Oversampling leads to rapid overfitting

Hello,

I am currently trying out a CNN on a highly imbalanced image data-set. From what I read, oversampling seems to be a good approach in tackling imbalanced data, so I over-sampled my minority classes to match the single majority class.
For oversampling I duplicated the original images and slightly changed them using fastai’s recommended data augmentation techniques (so flips, rotates, zooms, etc.).
During training my train loss rapidly decreases - almost until 0 - while my validation loss and error rate decrease to a certain extent and then remain at the same level. It looks like the network is memorizing the training data, which it probably has an easy time doing considering the high amount of “repetitive” images it is seeing (i.e. loss of variance in my over-sampled classes).
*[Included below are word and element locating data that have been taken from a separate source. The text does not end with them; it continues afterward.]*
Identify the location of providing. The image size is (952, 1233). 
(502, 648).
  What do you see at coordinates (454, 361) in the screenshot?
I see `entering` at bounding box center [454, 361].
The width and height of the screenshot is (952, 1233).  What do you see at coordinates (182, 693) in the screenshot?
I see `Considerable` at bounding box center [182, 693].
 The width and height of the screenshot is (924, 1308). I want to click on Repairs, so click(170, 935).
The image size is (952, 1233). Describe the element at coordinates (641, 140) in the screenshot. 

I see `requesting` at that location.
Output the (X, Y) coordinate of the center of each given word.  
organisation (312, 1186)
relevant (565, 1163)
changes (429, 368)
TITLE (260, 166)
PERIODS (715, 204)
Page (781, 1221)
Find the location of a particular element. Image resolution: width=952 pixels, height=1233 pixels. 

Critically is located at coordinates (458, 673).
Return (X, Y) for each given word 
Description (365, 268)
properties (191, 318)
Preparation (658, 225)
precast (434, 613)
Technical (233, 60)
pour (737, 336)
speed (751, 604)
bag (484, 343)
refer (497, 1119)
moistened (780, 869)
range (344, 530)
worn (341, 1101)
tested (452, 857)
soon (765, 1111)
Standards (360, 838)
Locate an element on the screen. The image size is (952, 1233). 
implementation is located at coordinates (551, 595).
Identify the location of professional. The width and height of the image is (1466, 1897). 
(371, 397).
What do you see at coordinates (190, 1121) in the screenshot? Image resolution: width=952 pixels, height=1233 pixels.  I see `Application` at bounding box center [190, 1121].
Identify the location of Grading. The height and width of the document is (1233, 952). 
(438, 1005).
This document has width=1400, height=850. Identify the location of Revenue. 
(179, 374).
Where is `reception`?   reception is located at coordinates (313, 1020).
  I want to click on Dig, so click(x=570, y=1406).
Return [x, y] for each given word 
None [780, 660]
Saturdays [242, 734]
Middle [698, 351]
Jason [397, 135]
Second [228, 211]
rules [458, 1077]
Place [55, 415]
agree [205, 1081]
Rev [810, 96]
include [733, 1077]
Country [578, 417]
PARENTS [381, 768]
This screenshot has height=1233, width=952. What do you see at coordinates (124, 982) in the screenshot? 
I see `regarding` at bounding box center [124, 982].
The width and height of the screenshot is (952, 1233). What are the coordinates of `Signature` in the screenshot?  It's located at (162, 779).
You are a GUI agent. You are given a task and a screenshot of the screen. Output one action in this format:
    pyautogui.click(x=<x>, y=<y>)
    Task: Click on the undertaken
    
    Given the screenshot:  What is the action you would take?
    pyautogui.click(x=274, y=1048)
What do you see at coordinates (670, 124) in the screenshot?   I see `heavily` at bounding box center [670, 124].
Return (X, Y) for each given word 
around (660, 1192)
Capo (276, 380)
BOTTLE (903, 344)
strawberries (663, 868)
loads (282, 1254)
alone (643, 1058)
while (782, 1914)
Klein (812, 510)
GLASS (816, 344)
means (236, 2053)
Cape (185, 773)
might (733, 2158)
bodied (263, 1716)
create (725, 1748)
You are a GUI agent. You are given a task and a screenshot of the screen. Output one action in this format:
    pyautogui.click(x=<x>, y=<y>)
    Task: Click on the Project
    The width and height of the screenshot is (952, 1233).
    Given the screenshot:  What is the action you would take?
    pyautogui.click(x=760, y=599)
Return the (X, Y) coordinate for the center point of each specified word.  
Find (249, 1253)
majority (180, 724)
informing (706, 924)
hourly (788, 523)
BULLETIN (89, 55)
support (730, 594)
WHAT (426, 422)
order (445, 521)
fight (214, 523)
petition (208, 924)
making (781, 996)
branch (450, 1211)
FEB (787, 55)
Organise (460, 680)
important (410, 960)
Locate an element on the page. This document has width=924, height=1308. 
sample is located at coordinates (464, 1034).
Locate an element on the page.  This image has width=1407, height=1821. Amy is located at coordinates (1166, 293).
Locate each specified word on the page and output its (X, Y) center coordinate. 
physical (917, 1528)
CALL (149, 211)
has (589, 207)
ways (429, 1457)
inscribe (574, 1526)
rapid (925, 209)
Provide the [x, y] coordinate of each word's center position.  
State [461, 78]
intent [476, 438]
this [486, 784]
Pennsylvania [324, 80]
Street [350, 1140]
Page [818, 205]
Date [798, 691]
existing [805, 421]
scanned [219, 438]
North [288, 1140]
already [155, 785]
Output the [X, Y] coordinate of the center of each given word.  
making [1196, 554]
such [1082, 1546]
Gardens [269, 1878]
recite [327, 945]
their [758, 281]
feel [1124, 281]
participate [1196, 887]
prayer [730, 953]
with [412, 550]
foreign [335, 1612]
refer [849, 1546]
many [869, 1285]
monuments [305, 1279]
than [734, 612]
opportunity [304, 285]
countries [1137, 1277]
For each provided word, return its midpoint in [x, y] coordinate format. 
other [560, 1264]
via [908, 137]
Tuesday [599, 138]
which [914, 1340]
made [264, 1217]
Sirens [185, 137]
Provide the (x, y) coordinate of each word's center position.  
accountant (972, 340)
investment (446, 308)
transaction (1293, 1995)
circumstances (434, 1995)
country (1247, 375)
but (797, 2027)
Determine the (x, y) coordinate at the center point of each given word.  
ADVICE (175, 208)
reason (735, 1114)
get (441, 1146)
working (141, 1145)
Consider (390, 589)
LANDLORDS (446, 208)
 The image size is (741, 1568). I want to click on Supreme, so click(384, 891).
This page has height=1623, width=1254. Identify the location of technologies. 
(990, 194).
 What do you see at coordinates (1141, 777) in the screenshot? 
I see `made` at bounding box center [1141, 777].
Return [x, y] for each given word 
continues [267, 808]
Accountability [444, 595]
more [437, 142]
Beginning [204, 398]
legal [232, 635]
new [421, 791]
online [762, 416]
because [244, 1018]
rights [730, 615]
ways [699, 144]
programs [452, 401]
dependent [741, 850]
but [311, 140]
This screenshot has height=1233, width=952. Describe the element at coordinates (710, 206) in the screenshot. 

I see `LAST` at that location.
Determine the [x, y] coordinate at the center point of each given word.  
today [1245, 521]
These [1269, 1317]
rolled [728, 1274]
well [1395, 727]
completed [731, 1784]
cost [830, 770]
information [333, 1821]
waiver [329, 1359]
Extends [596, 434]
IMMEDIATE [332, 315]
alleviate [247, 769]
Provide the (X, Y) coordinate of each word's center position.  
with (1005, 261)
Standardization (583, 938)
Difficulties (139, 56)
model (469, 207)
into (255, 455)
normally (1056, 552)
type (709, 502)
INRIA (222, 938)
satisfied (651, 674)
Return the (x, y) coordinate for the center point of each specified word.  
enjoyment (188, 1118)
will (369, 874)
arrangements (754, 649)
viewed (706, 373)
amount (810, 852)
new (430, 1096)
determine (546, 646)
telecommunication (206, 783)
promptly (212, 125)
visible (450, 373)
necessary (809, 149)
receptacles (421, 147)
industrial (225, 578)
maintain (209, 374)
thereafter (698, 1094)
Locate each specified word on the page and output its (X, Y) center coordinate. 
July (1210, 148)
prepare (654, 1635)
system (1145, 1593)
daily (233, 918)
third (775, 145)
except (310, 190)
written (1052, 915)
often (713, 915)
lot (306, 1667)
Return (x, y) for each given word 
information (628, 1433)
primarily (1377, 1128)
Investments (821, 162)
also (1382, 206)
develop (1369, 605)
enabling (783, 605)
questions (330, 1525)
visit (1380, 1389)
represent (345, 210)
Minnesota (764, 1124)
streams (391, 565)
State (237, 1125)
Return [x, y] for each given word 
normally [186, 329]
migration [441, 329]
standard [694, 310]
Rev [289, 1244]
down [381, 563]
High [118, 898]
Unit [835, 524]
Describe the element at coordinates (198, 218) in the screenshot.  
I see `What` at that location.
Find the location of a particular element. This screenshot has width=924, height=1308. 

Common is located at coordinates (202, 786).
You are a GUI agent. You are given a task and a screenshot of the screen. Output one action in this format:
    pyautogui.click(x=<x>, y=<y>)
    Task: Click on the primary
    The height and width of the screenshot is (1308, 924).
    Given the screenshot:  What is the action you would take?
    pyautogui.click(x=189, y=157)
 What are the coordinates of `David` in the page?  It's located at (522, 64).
To combat the issues I have increased dropout in the last two layers, trying rates ranging from the default 0.25 & 0.5 up to 0.35 & 0.7. I also attempted to run the network with data that was over-sampled to a smaller extent, as well as a smaller CNN. The outcome was however similar.

Does anyone experience strong overfitting for oversampled data? And if so, was there a way around it? Or could I be overlooking something in my approach?

How did you split the data into training and validation set?

I split the data into a 80:20 train:validation set. But I only oversampled the training data and left the test set untouched.

You only used training and validation (split into 2 sets), or training, validation, and test (split in 3 sets)?

Further, did you make sure that each subset is balanced?

Oh yea sorry, I also have a test set which is however quite small. Initially, the splits are representative of the class imbalance of the overall dataset, so train, validation and test sets still have class imbalance. For training I am removing the imbalance in the training set by oversampling. I leave validation and test sets untouched.

When I started initially I also balanced the validation set by oversampling with similar results. Should the validation set be balanced as well?

I think all sets should be balanced to guarantee a non distorted result. If you take care that all sets are balanced, you at least can exclude the influence of this.

Maybe you should manually select validation and test set to be balanced and then oversample the remaining test set. The new results may indicate the further road to take.